Clubhouse, the social media platform that gained popularity during the COVID-19 pandemic for its live audio chats, has announced that it is laying off more than 50% of its staff as part of a company “reset.” The announcement came via a letter to staff shared by Clubhouse’s founders, Paul Davison and Rohan Seth, who stated that they are “saying goodbye to many talented, dedicated teammates” in order to take the company down to a smaller, product-focused team.
Despite the layoffs, the founders reassured staff that the company was still well-funded, with “years of runway remaining,” and that they did not feel immediate pressure to reduce costs. Clubhouse was valued at $4 billion in 2021, according to reports.
Clubhouse became a popular platform earlier this year, with high-profile figures such as Elon Musk and Oprah Winfrey participating in live audio chats. However, usage dropped off as the pandemic eased and competitors cloned the service. Davison has previously admitted that the company’s growth came “way too fast.”

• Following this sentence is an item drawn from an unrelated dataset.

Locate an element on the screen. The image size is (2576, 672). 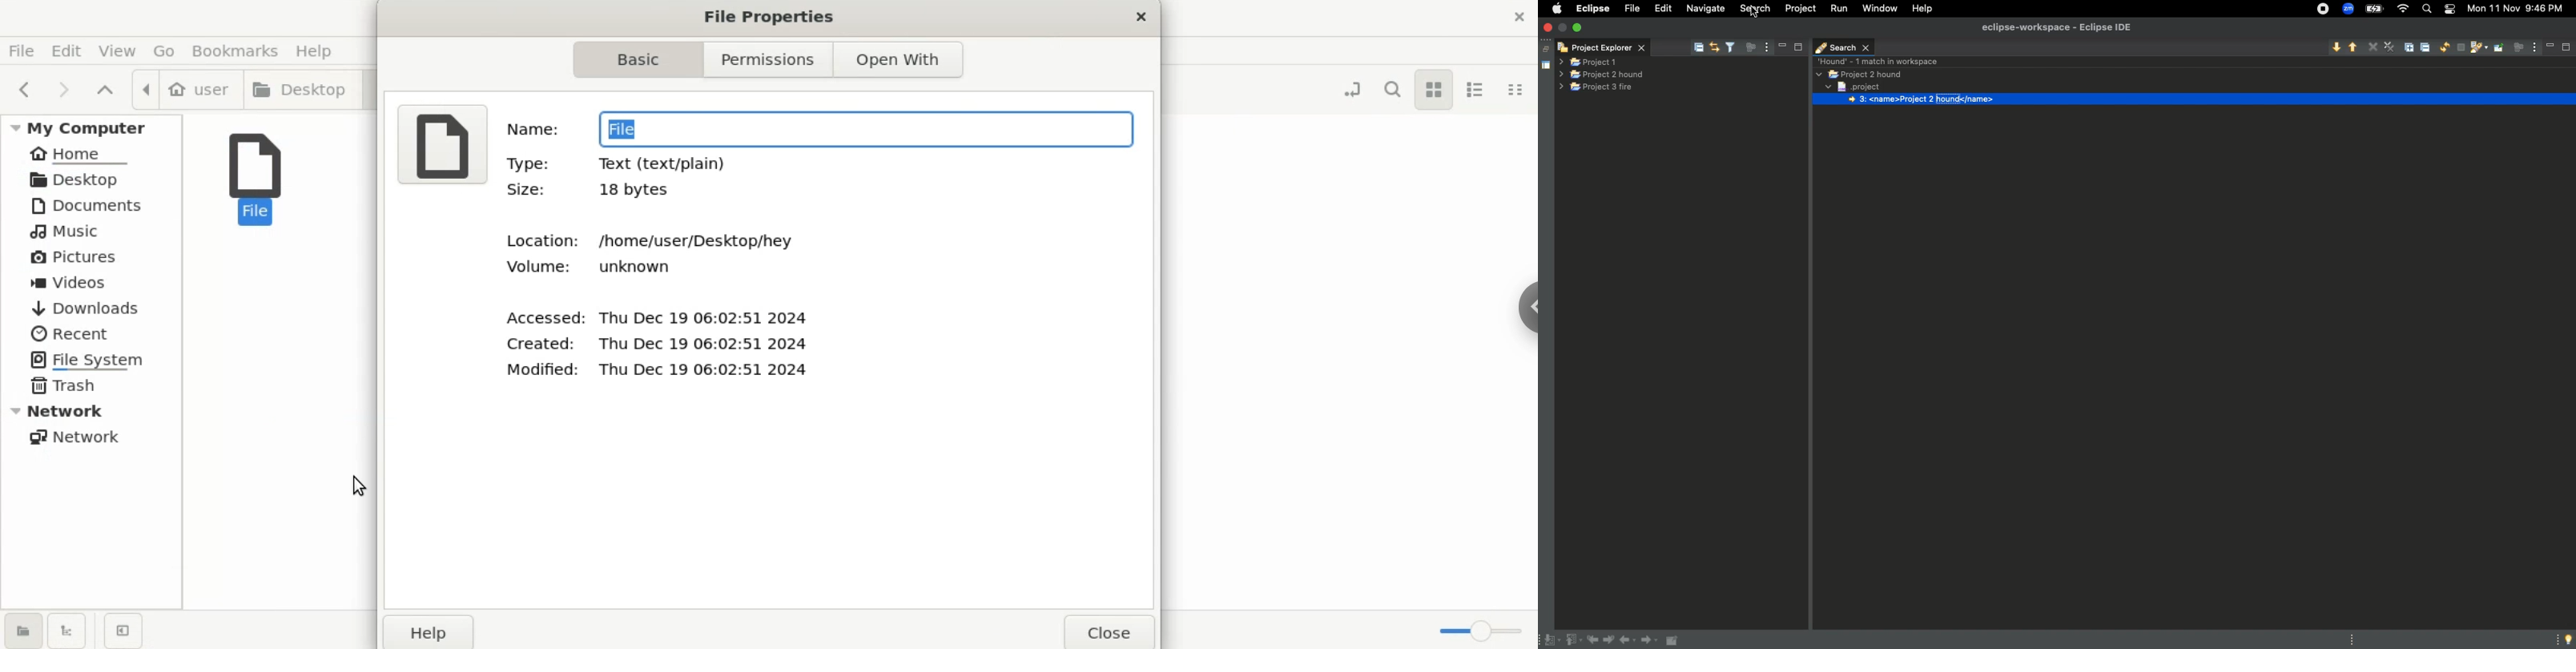
basic is located at coordinates (642, 58).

In the letter to staff, the founders alluded to the issues facing the company, stating that “as the world has opened up post-Covid, it’s become harder for many people to find their friends on Clubhouse and to fit long conversations into their daily lives.” They added that in order to find its role in the world, the product needs to evolve.
Davison and Seth also announced that they will be focusing on “Clubhouse 2.0” but did not elaborate on what the new version of the service may look like. The announcement follows the shutdown of other live audio services, including Spotify’s Greenroom and Reddit Talk. Even tech giants Amazon and Meta have struggled to keep some of their audio projects going.